Given instruction
Filter the entries below and copy every line that contains the word "resolution". Matching is case-sensitive.

>> Start

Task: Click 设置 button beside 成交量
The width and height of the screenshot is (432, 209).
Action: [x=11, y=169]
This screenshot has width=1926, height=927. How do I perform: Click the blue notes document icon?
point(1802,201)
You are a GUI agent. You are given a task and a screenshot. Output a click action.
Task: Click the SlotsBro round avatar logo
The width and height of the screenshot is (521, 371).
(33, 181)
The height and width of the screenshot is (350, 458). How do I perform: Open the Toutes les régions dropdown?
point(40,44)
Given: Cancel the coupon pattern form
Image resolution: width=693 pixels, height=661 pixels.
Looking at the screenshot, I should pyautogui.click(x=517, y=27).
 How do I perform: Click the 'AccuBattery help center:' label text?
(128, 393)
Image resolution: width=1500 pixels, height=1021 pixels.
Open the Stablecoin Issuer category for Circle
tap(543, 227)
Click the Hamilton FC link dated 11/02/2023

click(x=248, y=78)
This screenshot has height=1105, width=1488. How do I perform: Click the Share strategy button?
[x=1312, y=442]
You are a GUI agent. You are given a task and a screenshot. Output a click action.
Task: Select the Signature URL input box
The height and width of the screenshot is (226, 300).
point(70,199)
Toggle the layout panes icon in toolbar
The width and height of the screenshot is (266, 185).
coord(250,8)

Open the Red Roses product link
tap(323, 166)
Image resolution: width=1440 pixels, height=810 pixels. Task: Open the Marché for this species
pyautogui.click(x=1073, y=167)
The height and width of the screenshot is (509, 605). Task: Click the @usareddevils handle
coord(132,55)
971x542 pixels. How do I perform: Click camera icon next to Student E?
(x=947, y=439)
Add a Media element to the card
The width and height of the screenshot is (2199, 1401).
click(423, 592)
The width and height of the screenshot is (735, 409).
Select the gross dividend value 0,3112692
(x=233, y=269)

>> End

Response to this exercise
Image resolution: width=693 pixels, height=661 pixels.
Image resolution: width=1500 pixels, height=1021 pixels.
Image resolution: width=1440 pixels, height=810 pixels. Task: Open the Marché for this species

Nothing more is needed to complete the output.